This review contains minor to moderate spoilers.
I chanced upon this anime while I was browsing a social anxiety subreddit. A user had shared a link to one of the scenes. It was two snapshots of a bespectacled man, and on the bottom of the screen it was captioned "A drama has a logical progression, outbursts of emotion, and a resolution. Our everyday lives are just filled with nebulous and vague anxieties forever and ever."

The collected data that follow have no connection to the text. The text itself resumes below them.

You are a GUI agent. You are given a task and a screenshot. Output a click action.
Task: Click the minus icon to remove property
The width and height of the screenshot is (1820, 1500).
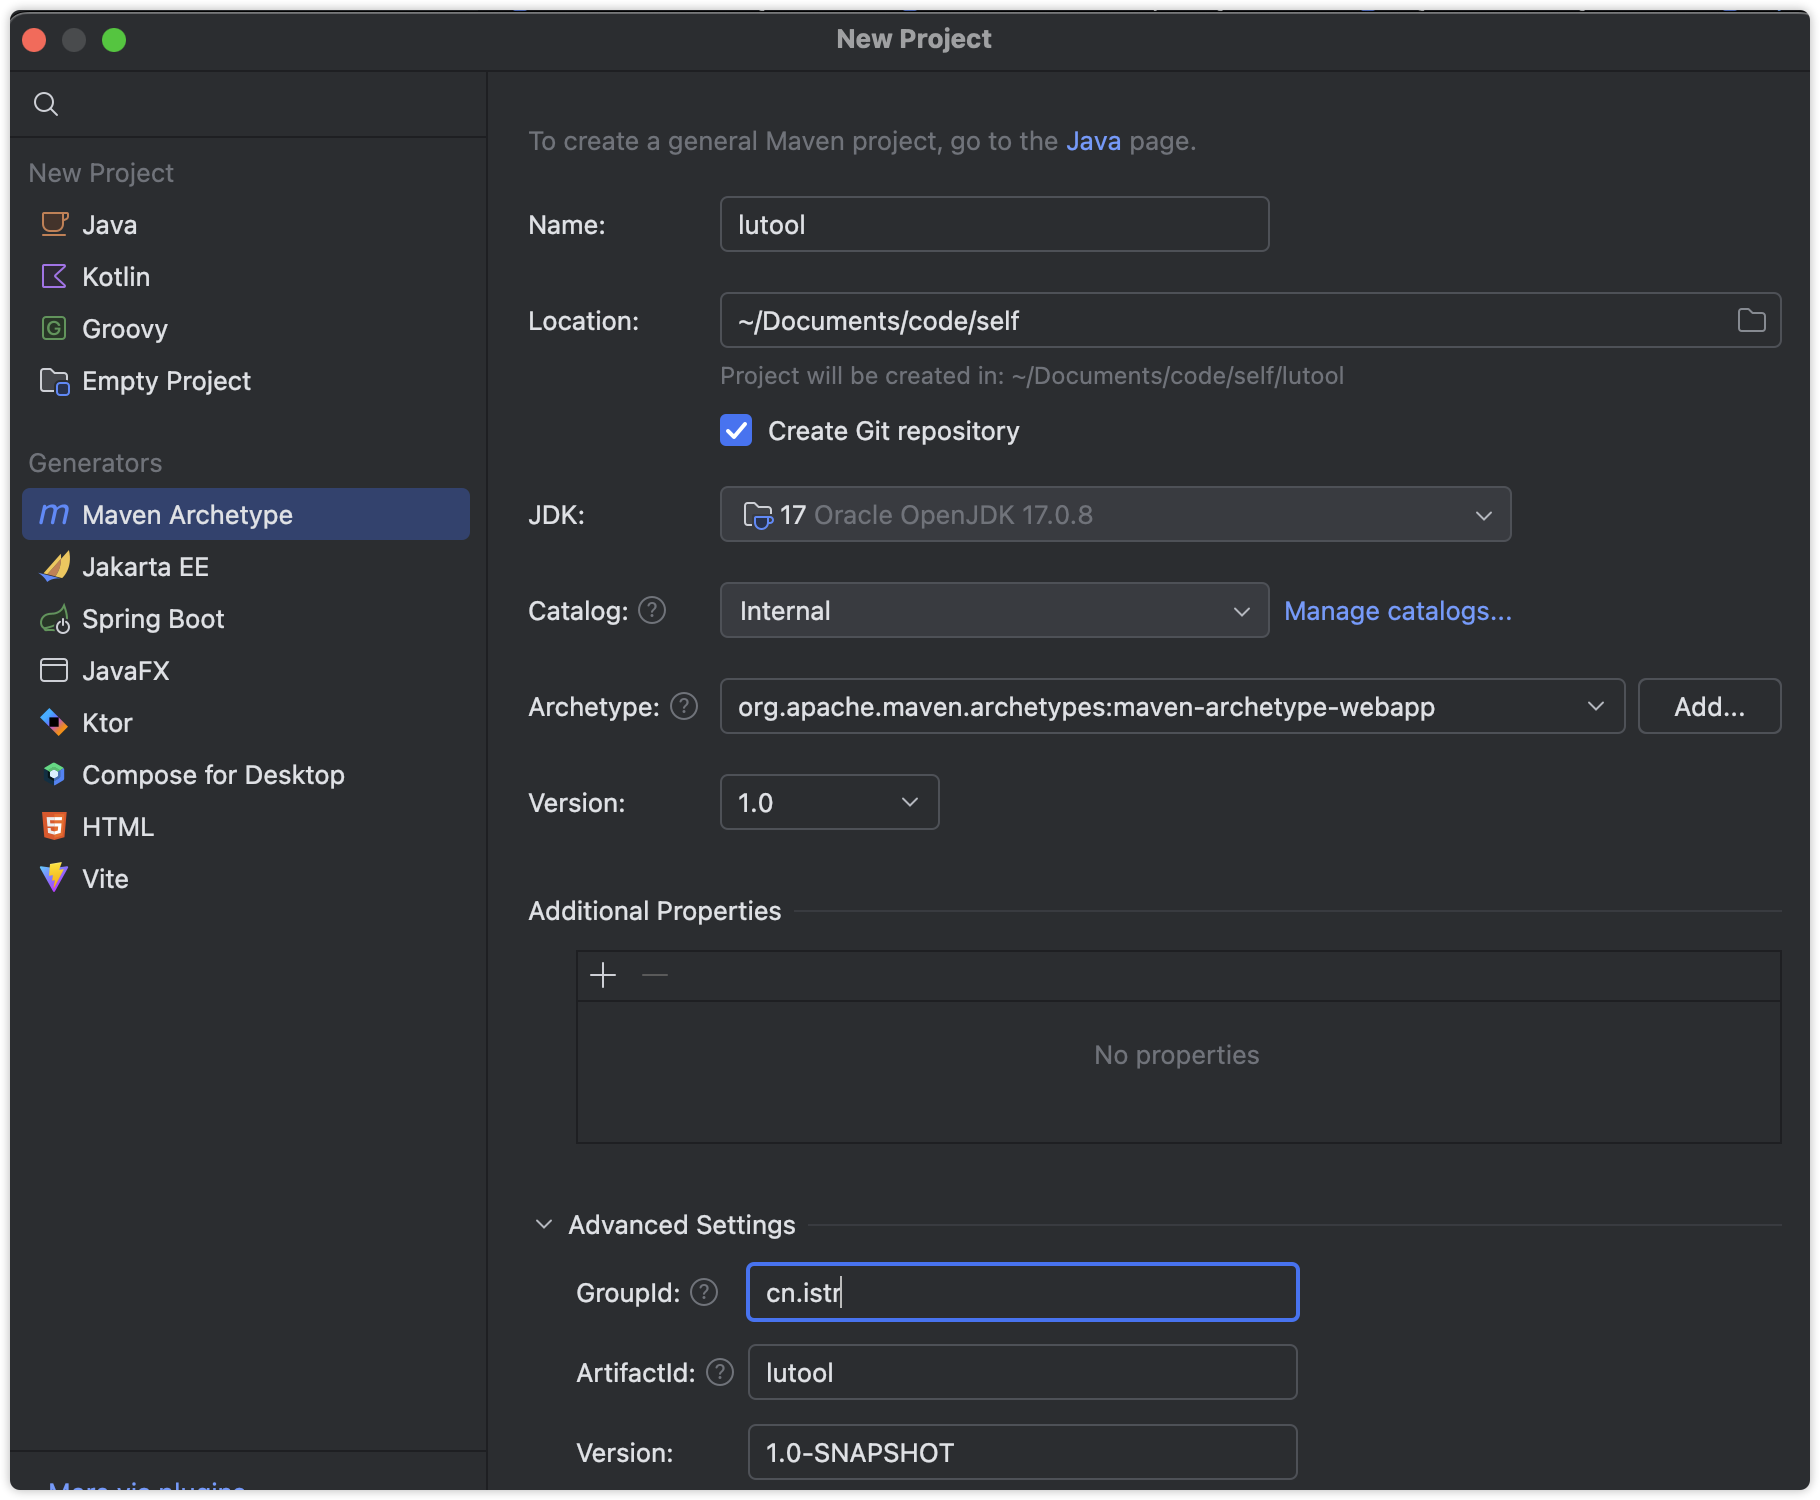pos(655,975)
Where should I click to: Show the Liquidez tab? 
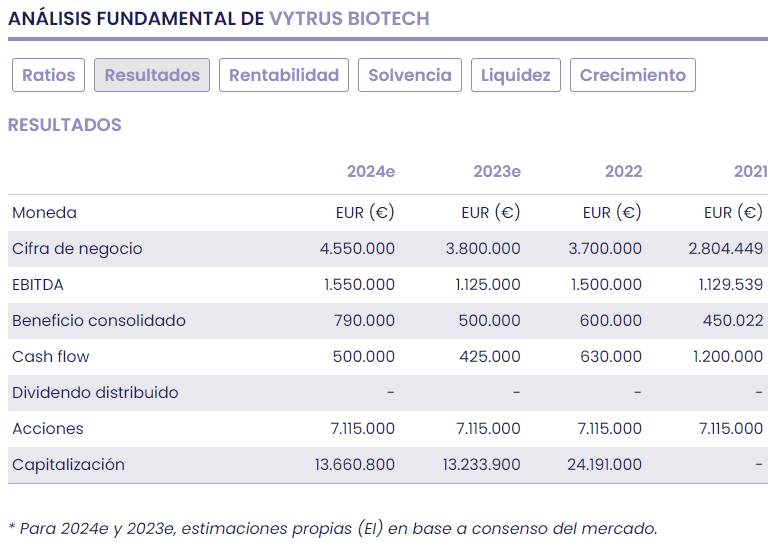[x=516, y=75]
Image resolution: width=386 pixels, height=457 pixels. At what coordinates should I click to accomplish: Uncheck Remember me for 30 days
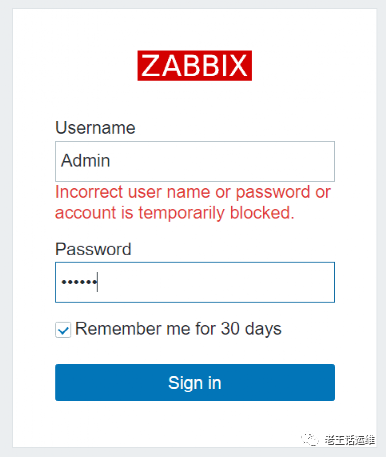pos(63,330)
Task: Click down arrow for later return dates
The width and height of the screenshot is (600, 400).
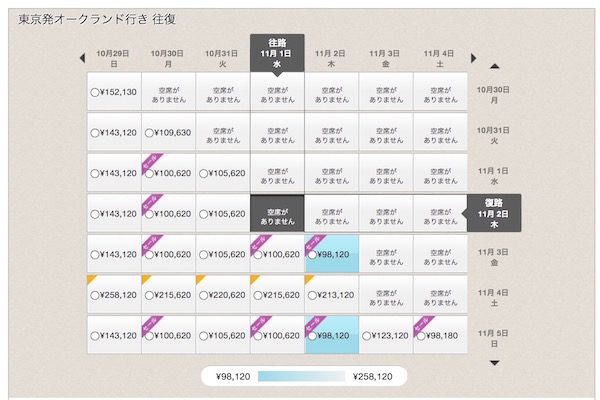Action: click(494, 363)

Intrigued, I began to embark in a great journey. Anime has taken to me to many worlds, fascinating, reality-shattering, deathly frightening, but this anime was different. It was not inspiring.
Welcome to the
...
NHK is about Tatsuhiro Sato - a hikikomori - someone who doesn't attend school or work and lives off another's income. He lives next to the easily irritated and passionate closet otaku Yamazaki, who acts like both an advisor and a depression-buddy to Sato. He's eventually visited by a level-headed and strangely eager girl, Misaki, who offers to counsel Sato to help him escape from his current condition. Sato thinks that some huge corporation - the NHK (Nippon Hikikomori Kyokai, a play on NHK, the Japanese public broadcasting station) - is out to get him.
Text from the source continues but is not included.